Il vicariato di Settimo, costituente la delegazione XIV, era formato da Bornasco, Corbesate, Gualdrasco, Misano Villareggio e Zeccone.

Dall’esame delle risposte fornite ai 45 quesiti della giunta del censimento si rileva che in tutte le comunità c’era un consiglio generale che si adunava tra luglio e novembre per il riparto delle imposte e ai primi di gennaio per il rinnovo delle cariche comunali. Anche nei comuni che dichiaravano di non avere consiglio, i capi di casa venivano convocati almeno una volta all’anno insieme ai “maggiorestimi” e agli ufficiali del comune. Questi consigli si svolgevano alla presenza del iusdicente locale (podestà regio o feudale), talvolta sostituito da un luogotenente.

I podestà raramente risiedevano nella comunità e in genere si facevano rappresentare da luogotenenti o attuari.

L’amministrazione della giustizia era affidata al podestà di nomina feudale se il comune era infeudato, altrimenti dipendeva dal podestà regio di Pavia. All’epoca della rilevazione per i 45 quesiti, su centoquarantasei comuni circa due terzi erano infeudati.

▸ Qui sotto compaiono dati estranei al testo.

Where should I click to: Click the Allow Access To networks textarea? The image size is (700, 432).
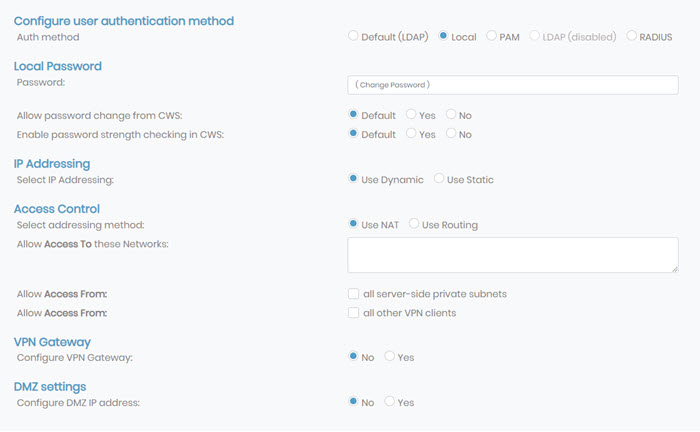pos(513,255)
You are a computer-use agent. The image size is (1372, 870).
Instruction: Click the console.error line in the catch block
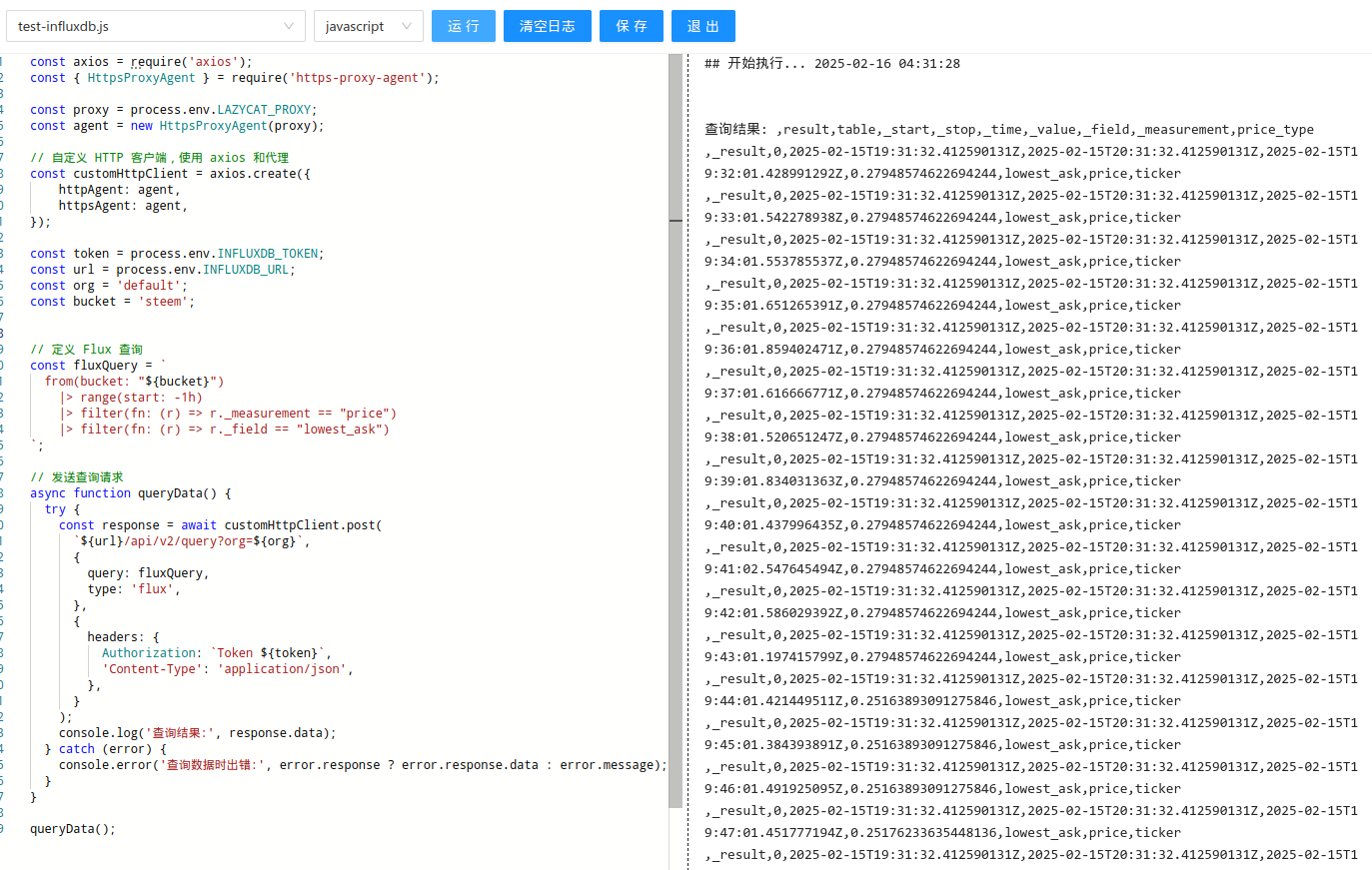(x=360, y=765)
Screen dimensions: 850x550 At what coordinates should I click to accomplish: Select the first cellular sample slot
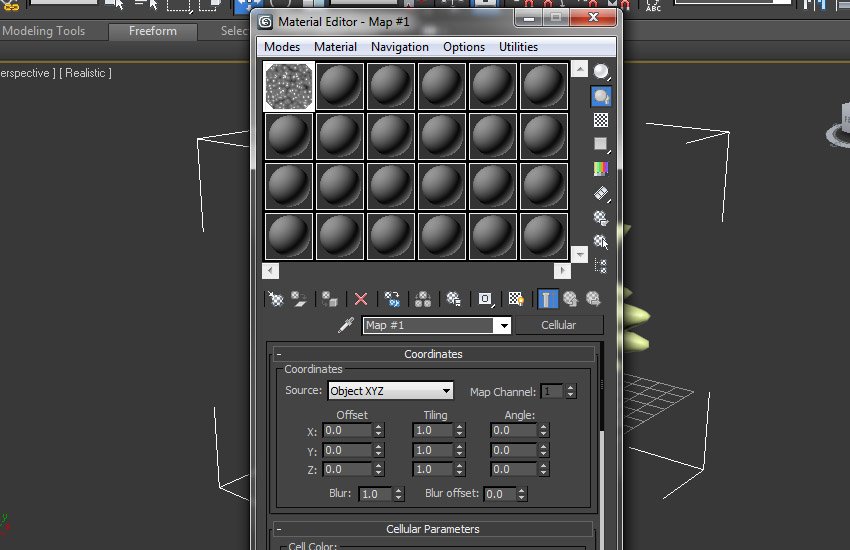[x=289, y=86]
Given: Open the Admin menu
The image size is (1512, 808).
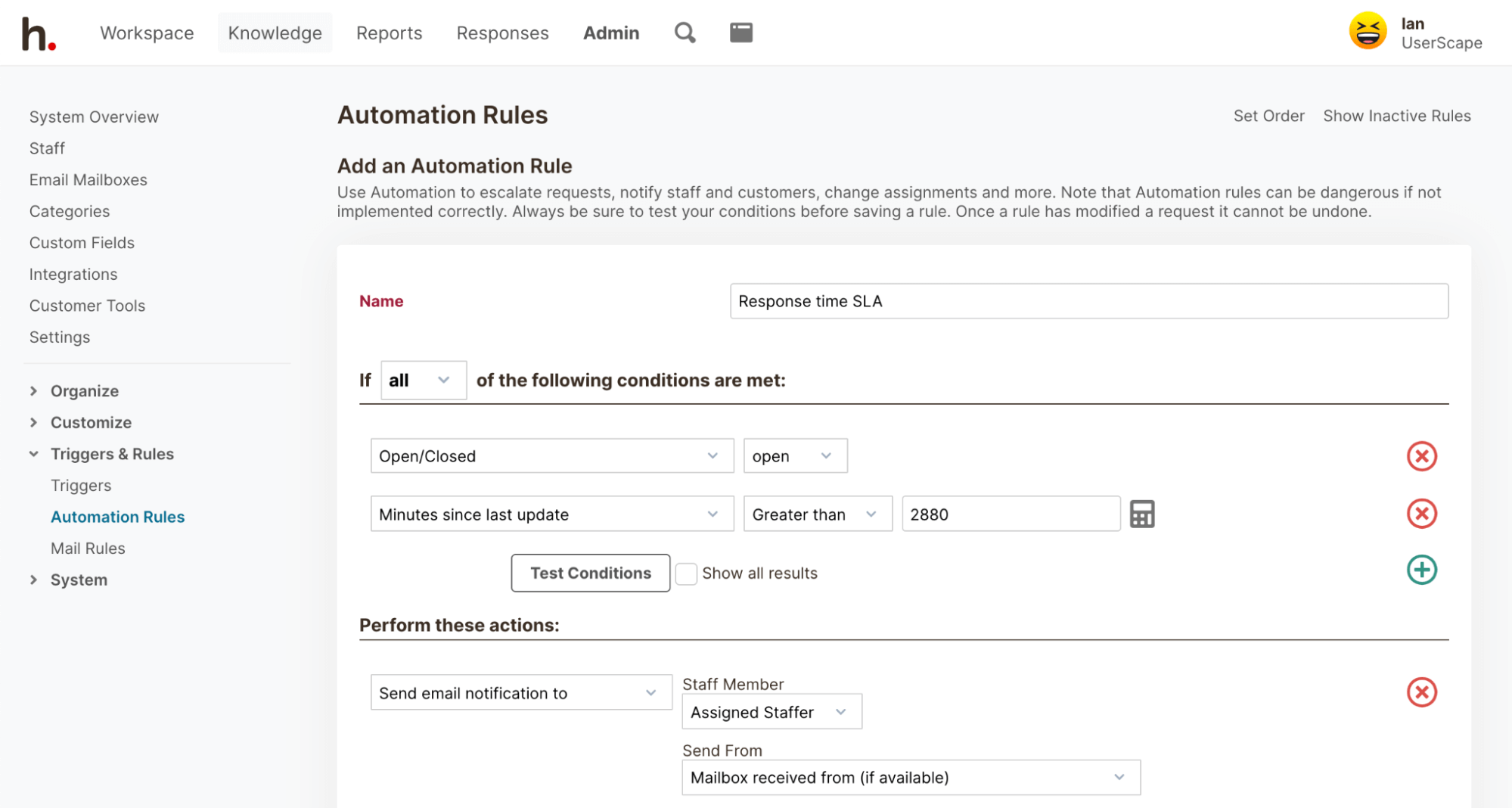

A seconda dell’importanza della comunità variava il numero dei deputati (tra dodici e due). Alcuni dei cassinaggi più piccoli erano privi di consiglio e venivano amministrati direttamente dal fittabile del proprietario.

I deputati erano coloro ai quali competeva “il carico di amministrare, diffondere e invigilare per l’indennità del pubblico e altresì conservare le rendite del medesimo”; avevano anche “la cura sopra la formazione de’ pubblici riparti” (Isetta, Mei 1980). In alcuni comuni della campagna soprana oltre ai deputati rurali c’era anche un deputato civile (Marcignago, San Perone, Torriano, Trivolzio, Vellezzo, San Varese, Trovo, Battuda, Giussago, Ronchetto). In genere il deputato civile era il maggiore estimato o un uomo di sua fiducia (Isetta, Mei 1980).

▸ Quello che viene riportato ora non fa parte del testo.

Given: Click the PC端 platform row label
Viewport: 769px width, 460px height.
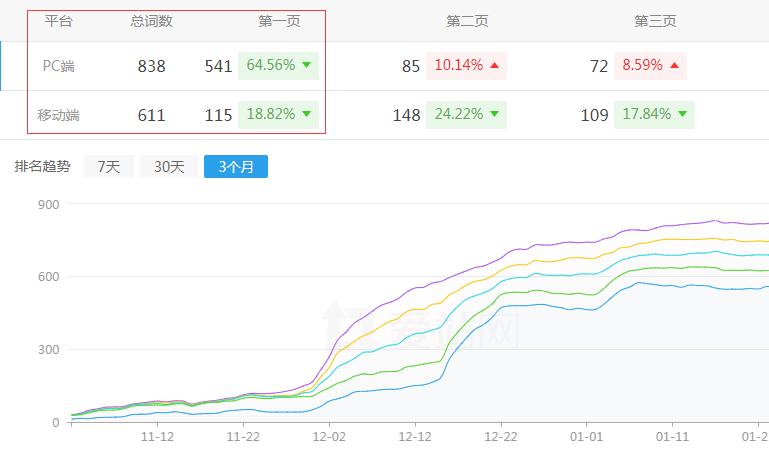Looking at the screenshot, I should [58, 66].
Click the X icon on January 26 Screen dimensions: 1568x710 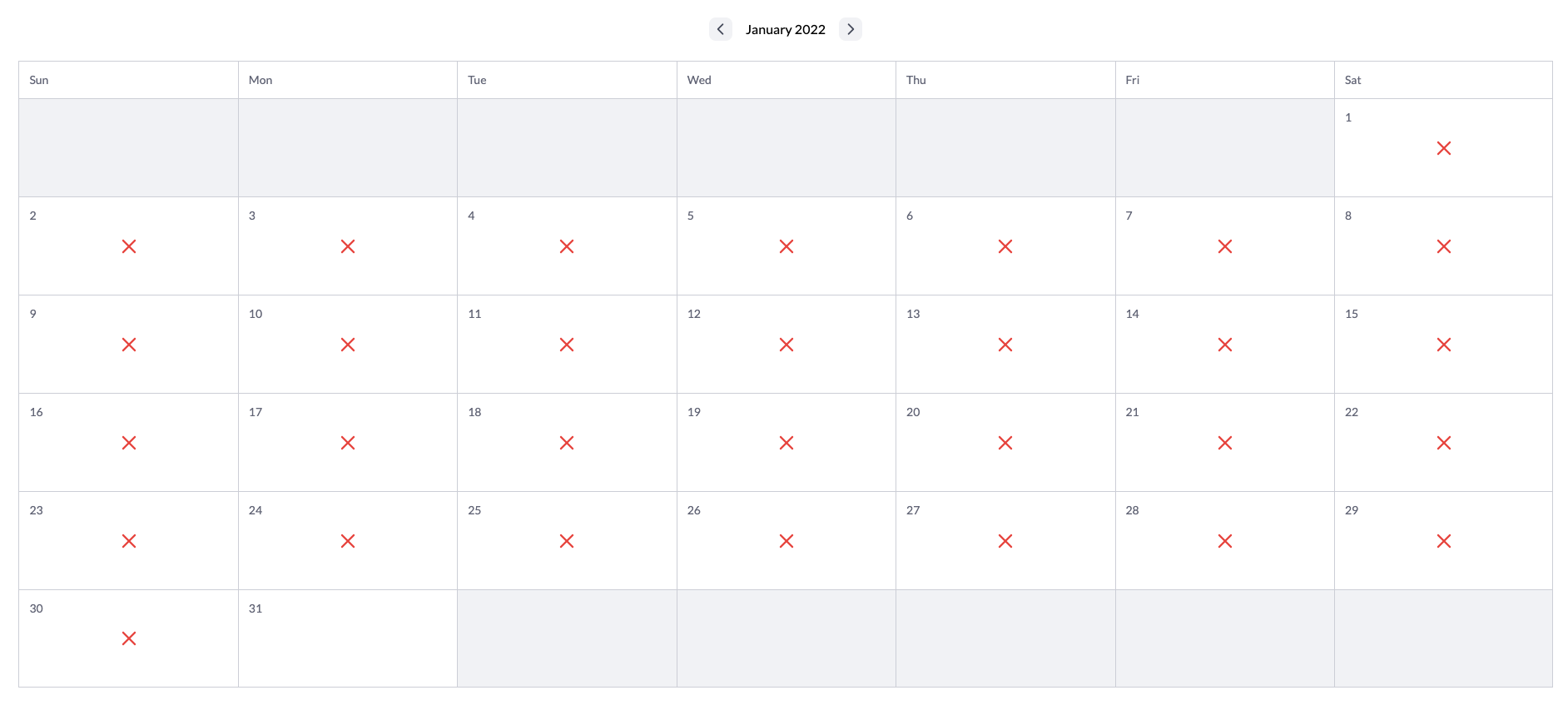pos(786,541)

Nelle comunità che dichiaravano di non avere deputati le loro funzioni erano svolte dai maggiori estimati che, in realtà, dovevano prendere parte attiva al governo di tutti i comuni.

Laddove il console non veniva eletto con un pubblico incanto, infatti, era scelto dal fittabile del maggiore estimato.

Nei comuni era inoltre presente un cancelliere salariato, che talvolta cumulava l’incarico di più comunità.

Tutte le comunità dichiaravano di rivolgersi, in caso di necessità, ai sindaci generali della provincia per la difesa dei propri interessi (Isetta, Mei 1980).